▸ **Dataset entries**:
————————

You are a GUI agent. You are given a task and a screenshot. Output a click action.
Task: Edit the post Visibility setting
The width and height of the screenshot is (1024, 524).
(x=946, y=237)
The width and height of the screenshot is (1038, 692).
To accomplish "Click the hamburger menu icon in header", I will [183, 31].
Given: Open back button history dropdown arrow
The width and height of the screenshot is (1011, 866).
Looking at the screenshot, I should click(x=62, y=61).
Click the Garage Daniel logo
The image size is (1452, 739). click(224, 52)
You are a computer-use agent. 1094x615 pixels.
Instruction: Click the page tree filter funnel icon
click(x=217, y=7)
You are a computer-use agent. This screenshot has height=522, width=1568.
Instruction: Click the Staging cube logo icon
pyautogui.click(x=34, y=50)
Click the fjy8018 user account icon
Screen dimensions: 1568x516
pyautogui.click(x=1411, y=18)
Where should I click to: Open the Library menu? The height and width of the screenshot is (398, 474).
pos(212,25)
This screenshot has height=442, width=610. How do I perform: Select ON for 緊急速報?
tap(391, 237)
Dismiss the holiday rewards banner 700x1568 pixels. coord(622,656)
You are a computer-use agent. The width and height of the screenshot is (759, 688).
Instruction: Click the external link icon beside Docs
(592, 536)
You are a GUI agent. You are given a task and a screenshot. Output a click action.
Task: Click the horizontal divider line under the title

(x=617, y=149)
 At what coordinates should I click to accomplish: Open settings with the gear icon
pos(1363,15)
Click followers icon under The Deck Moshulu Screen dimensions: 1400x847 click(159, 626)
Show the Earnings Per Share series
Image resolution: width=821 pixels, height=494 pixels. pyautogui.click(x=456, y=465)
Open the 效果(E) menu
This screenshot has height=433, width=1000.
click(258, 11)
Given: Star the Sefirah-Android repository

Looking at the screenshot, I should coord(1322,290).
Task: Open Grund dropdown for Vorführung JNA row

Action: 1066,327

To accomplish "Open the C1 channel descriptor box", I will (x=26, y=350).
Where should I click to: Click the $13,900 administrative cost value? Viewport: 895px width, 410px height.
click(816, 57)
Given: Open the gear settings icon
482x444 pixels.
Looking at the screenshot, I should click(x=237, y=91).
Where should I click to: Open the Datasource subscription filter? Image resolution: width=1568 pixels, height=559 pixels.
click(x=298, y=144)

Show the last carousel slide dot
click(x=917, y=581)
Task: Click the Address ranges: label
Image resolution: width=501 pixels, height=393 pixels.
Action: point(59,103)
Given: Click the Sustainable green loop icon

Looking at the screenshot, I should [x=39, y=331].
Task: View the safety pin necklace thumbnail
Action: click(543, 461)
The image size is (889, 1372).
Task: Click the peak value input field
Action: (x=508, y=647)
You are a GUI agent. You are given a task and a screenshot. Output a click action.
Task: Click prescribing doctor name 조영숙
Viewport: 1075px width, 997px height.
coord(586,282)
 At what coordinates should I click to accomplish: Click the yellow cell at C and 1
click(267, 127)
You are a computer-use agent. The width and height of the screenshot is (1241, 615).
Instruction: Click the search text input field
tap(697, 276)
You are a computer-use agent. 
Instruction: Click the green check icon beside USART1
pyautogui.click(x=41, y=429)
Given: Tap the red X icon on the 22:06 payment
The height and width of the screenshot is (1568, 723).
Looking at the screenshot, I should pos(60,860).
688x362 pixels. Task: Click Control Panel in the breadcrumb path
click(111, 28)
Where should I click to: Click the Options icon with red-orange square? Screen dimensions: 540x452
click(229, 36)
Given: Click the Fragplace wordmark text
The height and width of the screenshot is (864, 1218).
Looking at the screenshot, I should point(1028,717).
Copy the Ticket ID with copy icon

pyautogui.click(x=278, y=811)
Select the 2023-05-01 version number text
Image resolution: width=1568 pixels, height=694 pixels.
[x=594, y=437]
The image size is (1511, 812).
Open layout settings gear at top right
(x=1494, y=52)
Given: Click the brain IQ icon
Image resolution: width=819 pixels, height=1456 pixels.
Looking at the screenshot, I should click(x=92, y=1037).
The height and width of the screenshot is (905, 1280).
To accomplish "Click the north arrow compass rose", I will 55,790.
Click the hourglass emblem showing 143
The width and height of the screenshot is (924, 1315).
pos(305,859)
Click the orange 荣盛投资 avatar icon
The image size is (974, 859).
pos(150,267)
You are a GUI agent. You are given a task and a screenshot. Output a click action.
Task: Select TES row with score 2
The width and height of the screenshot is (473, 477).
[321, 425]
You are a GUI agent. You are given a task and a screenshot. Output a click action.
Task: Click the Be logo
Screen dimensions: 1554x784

————————

▸ **PROBLEM STATEMENT**: Please transcribe the lines from the one containing "The width and height of the screenshot is (473, 477)." through the last line of the records. Include both ends and nothing else.

▸ **WRITTEN ANSWER**:
The width and height of the screenshot is (473, 477).
[321, 425]
You are a GUI agent. You are given a task and a screenshot. Output a click action.
Task: Click the Be logo
Screen dimensions: 1554x784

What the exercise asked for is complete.